Lectin-Seq: A method to profile lectin-microbe interactions in native communities
Robert Lyle McPherson, Christine R. Isabella, Rebecca L. Walker, Dallis Sergio, Sunhee Bae, Tony Gaca, Smrithi Raman, Le Thanh Tu Nguyen, Darryl A. Wesener, Melanie Halim, Michael Wuo, Amanda Dugan, Robert L. Kerby, Soumi Ghosh, Federico E. Rey, Catherine Dhennezel, Gleb Pishchany, Valerie Lensch, Hera Vlamakis, Eric J. Alm, Ramnik J. Xavier, Laura L. Kiessling
Abstract
Soluble human lectins are critical components of innate immunity.

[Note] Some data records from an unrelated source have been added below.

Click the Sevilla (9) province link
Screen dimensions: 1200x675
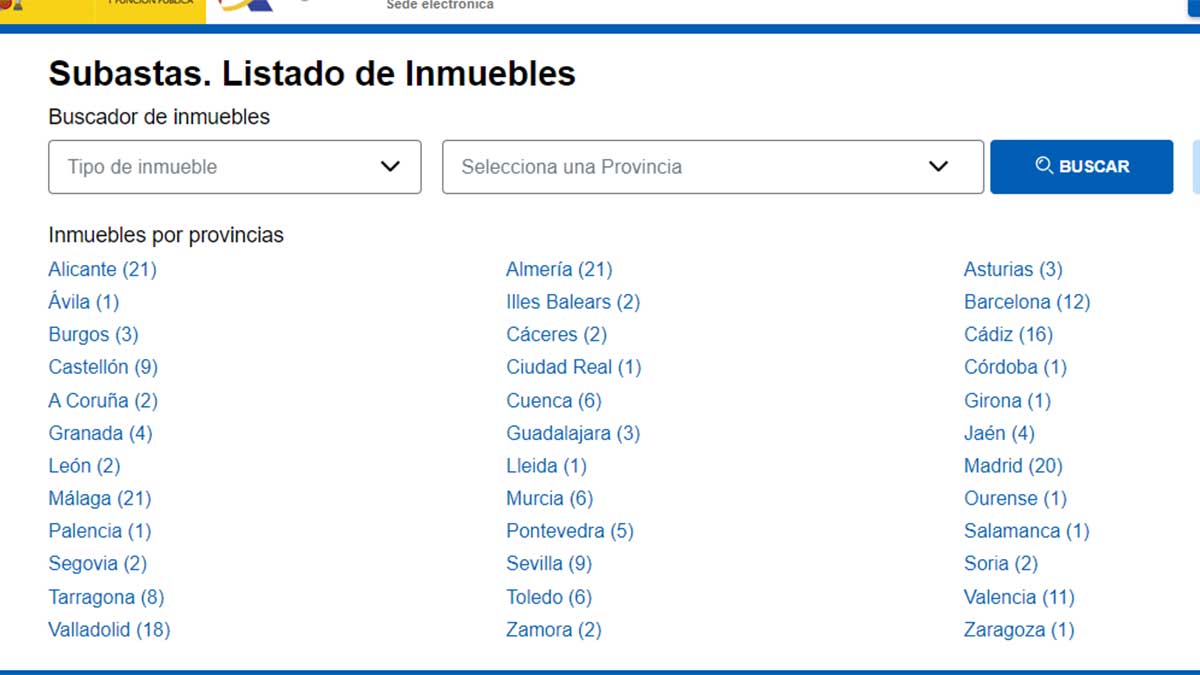coord(548,563)
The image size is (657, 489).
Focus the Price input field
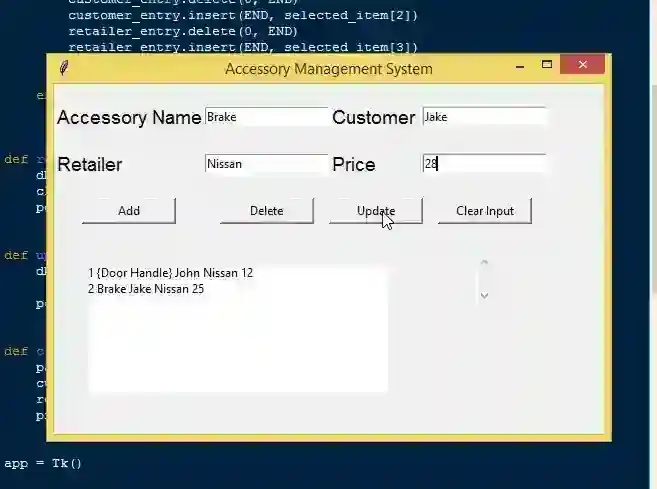click(x=484, y=164)
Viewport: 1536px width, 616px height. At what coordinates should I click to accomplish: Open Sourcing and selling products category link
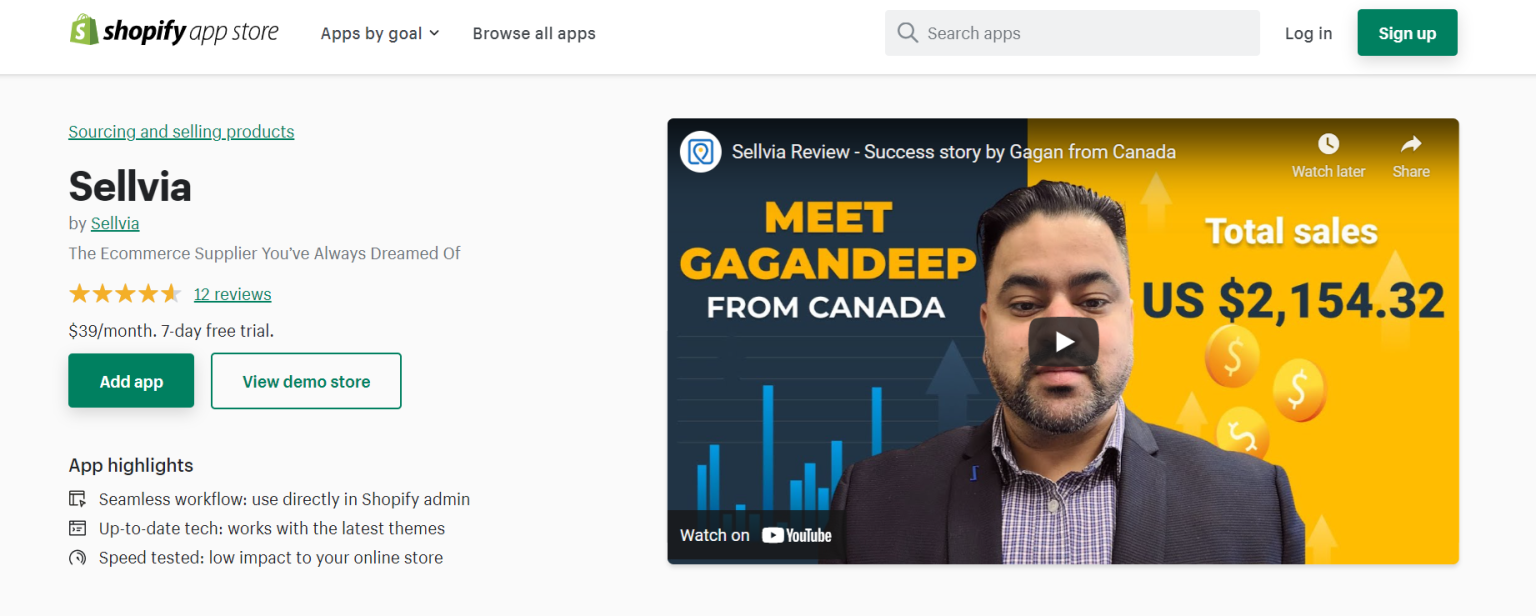[181, 132]
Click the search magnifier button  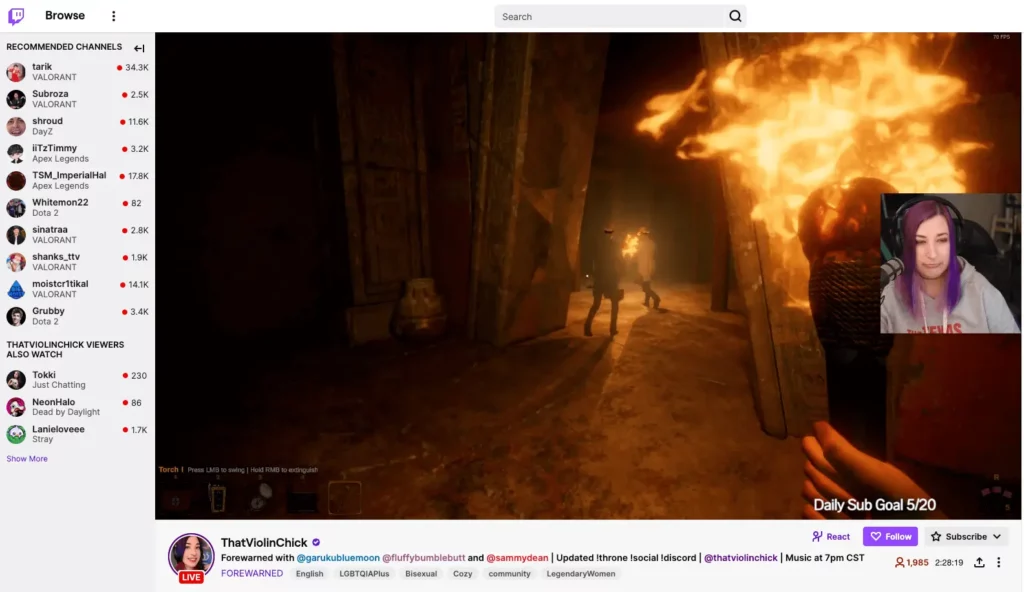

Genetic models suggest that lectins influence host-resident microbiota, but their specificity for commensal and mutualist species is understudied. Elucidating lectins' roles in regulating microbiota requires an understanding of which microbial species they bind within native communities. To profile human lectin recognition, we developed Lectin-Seq. We apply Lectin-Seq to human fecal microbiota using the soluble mannose-binding lectin (MBL) and intelectin-1 (hItln1). Although each lectin binds a substantial percentage of the samples (10 to 20%), the microbial interactomes of MBL and hItln1 differ markedly in composition and diversity. MBL binding is highly selective for a small subset of species commonly associated with humans. In contrast, hItln1's interaction profile encompasses a broad range of lower-abundance species. Our data uncover stark differences in the commensal recognition properties of human lectins.